But Bredemeier said there’s good reason for the jury’s recommendation. “This was a sustained, brutal attack over a period of 20 minutes,” he said. “This defendant strangled Mr. Bajgain to the point of breaking bones in his neck, after smashing his face into a counter. And then he grabbed the heaviest thing he could find and swung it at the victim’s head. He’s so dangerous, he doesn’t belong in society.”
“This event left Mr. Bajgain’s wife a widow and his child without a father, ruined a family and brought heartache to many people,” continued Bredemeier. “And to the defendant, it’s a joke – a badge of honor and a way to improve his street cred. In a call from jail, he boasts, ‘I was on six news channels.’ It’s disgusting. It’s not a question of if, but when, he’ll hurt somebody else – and he was in a loving home, the night of this murder.”
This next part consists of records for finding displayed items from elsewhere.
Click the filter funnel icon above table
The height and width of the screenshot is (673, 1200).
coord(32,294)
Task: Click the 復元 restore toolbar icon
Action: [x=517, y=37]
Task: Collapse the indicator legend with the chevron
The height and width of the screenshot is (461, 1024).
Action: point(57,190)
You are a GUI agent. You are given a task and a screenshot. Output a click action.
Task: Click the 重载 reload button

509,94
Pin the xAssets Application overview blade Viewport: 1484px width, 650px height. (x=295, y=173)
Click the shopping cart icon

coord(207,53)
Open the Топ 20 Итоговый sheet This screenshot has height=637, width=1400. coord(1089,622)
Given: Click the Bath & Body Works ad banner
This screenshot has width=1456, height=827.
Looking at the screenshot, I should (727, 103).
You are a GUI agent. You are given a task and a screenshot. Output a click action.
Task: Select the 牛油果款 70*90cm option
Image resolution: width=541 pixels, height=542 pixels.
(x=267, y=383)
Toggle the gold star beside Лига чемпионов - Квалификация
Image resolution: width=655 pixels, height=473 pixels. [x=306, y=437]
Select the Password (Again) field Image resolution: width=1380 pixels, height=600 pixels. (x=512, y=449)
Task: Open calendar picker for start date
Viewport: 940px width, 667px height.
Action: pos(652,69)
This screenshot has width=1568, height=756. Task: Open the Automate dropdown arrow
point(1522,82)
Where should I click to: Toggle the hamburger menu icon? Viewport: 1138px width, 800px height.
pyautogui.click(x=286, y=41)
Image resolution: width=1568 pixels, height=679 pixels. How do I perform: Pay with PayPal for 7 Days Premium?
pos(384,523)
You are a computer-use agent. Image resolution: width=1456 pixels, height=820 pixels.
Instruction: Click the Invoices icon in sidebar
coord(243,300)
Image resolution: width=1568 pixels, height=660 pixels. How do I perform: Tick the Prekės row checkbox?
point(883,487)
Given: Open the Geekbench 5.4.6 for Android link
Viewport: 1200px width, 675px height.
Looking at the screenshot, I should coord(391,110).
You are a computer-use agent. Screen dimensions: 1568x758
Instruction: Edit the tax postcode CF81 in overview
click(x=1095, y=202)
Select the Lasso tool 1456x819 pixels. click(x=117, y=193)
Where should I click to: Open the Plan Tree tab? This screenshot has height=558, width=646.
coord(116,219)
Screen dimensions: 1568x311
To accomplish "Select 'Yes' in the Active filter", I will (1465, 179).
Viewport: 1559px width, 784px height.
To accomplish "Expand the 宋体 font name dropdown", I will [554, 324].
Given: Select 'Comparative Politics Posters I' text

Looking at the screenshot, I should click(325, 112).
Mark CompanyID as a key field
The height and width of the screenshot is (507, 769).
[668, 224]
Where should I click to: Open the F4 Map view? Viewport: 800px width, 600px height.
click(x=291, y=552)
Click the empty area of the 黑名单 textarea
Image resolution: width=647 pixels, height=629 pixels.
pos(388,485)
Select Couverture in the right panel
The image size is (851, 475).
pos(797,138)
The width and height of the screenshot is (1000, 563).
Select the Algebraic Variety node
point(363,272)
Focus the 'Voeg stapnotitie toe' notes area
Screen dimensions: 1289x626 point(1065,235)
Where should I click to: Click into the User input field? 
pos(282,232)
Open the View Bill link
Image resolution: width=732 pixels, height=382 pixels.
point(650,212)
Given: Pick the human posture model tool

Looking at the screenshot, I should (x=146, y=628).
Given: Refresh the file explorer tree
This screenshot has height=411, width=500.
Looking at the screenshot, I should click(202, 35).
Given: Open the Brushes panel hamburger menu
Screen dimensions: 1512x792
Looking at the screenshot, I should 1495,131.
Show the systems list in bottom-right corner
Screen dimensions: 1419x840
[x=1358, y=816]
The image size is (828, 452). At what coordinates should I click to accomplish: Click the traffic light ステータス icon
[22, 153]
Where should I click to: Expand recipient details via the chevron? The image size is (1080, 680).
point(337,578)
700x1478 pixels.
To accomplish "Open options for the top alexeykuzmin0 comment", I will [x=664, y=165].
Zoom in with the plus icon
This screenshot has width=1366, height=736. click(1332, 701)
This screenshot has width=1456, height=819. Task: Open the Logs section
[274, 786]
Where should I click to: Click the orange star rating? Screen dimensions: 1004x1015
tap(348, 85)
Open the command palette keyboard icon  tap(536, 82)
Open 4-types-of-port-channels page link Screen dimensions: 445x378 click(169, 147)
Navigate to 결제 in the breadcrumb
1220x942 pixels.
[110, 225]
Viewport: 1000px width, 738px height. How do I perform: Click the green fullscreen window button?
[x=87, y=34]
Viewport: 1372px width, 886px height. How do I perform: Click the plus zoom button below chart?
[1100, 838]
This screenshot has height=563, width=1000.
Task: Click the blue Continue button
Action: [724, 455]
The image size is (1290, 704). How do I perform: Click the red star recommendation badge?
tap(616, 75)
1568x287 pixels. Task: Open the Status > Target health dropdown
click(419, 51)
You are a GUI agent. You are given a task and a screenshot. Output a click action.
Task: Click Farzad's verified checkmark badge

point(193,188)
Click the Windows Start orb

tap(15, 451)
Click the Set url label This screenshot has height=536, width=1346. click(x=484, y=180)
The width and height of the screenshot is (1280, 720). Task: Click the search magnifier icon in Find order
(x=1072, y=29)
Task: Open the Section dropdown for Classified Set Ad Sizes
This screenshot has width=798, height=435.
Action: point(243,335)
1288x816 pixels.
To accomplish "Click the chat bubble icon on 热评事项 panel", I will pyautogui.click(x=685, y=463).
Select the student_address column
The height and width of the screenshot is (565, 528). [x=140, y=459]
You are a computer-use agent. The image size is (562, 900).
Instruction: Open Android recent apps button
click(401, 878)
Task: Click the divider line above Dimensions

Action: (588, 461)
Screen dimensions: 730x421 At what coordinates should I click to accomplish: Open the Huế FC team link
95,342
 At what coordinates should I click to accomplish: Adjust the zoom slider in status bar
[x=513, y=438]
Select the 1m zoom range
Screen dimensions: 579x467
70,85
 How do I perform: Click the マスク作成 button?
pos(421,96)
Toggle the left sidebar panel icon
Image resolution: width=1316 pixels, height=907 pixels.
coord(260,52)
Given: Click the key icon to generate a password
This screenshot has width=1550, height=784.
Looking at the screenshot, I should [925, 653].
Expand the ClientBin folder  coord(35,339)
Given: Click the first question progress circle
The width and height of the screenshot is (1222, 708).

Furthermore, said the prosecutor, “He senselessly, violently, took a life, but he gets to go on living his. He’s repeatedly shown, no matter what punishment he gets, he won’t change his ways – and he’s only gotten more and more violent. He didn’t learn from his past mistakes or reach out for help, and Mr. Bajgain’s life is the price. He doesn’t care about others or rules, and he doesn’t care who he hurts.”
Then, Abdullahi stood and said he’s not what he seems to be. “I want the family to know I have friends who’ve been murdered, so I can’t say sorry and know everything will be OK,” he said. “But I apologize for the permanence of death I caused in their lives.”
In sentencing him, Kassabian said he considered, among other things, Abdullahi’s age and the violence he was subjected to growing up. But, he stressed, “These factors pale in significance to the facts of this case – the gratuitous brutality, prolonged in duration, stopped and resumed, and your cowardice because you knew he’d done nothing to provoke or resist this attack. And you escalated it.
“I’m also struck by your complete lack of remorse, then and afterward in jail,” continued Kassabian. “And I find your statement of contrition today tardy and empty of empathy for the crime you committed and the loss you caused.” He then imposed the jury’s sentencing recommendation, plus three years’ post-release supervision.
Afterward, the victim’s cousin, Thakur Dhakal, said he was pleased with the sentence. He also said Bajgain’s wife and daughter are “healing, but it takes time.”